Background: Amoxicillin (AMX)-induced crystal nephropathy (AICN) is considered as a rare complication of high dose intravenous (IV) AMX administration. However, recently, its incidence seems to be increasing based on French pharmacovigilance centers. Occurrence of AICN has been observed mainly with IV administration of AMX and mostly under doses over 8 g/day. Given that pharmacovigilance data are based on declaration, the real incidence of AICN may be underestimated. Thus, the primary objective of the present study was to determine the incidence of AICN in the current practice. Materials and Methods: We conducted a retrospective study between 1 January 2015 and 31 December 2017 in Angers University Hospital.

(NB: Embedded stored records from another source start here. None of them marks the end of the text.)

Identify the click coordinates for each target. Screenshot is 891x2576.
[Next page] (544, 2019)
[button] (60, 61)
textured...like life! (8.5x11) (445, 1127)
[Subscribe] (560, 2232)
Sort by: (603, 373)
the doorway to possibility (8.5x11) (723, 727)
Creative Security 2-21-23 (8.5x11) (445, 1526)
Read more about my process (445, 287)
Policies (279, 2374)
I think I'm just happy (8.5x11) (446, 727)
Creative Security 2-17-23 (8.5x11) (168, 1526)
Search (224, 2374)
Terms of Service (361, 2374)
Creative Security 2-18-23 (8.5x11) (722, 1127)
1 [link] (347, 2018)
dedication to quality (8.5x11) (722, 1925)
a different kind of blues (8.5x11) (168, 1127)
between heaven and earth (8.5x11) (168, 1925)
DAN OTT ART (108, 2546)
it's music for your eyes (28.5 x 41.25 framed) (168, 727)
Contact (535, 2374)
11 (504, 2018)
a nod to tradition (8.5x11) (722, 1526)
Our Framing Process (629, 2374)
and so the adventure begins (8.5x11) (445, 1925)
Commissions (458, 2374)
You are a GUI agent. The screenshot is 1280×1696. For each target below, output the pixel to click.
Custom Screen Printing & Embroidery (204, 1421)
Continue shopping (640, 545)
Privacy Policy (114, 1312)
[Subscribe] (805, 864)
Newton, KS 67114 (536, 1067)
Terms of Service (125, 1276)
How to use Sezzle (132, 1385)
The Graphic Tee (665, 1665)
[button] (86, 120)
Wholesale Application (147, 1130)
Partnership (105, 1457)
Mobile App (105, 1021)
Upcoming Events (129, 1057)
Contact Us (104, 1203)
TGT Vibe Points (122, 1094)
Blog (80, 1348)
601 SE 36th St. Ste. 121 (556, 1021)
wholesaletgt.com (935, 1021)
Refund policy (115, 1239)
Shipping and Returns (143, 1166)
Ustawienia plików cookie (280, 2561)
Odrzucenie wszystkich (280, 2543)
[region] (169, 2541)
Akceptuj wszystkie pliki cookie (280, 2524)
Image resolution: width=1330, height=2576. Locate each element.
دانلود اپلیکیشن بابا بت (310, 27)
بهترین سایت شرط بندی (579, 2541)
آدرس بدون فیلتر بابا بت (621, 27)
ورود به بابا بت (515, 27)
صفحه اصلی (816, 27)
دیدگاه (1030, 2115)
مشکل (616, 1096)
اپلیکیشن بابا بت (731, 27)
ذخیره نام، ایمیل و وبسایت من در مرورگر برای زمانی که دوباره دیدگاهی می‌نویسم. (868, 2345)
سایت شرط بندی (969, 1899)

Inclusion criteria were age over 18 years-old and IV AMX administration of at least 8 g/day for more than 24 h. Patients admitted directly into the intensive care units were excluded. Medical records of patients that developed Kidney Disease:Improving Global Outcome (KDIGO) stage 2–3 acute kidney injury (AKI) were reviewed by a nephrologist and a specialist in pharmacovigilance. AICN was retained if temporality analysis was conclusive, after exclusion of other causes of AKI, in absence of other nephrotoxic drug administration. Results: A total of 1303 patients received IV AMX for at least 24 h. Among them, 358 (27.5%) were exposed to AMX doses of at least 8 g/day and were included. Patients were predominantly males (68.2%) with a mean age of 69.1 years-old. AMX was administered for a medical reason in 78.5% of cases. Patients received a median dose of AMX of 12 g/day (152.0 mg/kg/day). Seventy-three patients (20.4%) developed AKI, 42 (56.8%) of which were KDIGO stage 2 or 3. Among the latter, AICN diagnosis was retained in 16 (38.1%) patients, representing an incidence of 4.47% of total patients exposed to high IV AMX doses. Only female gender was associated with an increased risk of AICN. AMX dose was not significantly associated with AICN development. Conclusion: This study suggests a high incidence of AICN in patients receiving high IV AMX doses, representing one third of AKI causes in our study. Female gender appeared as the sole risk factor for AICN in this study.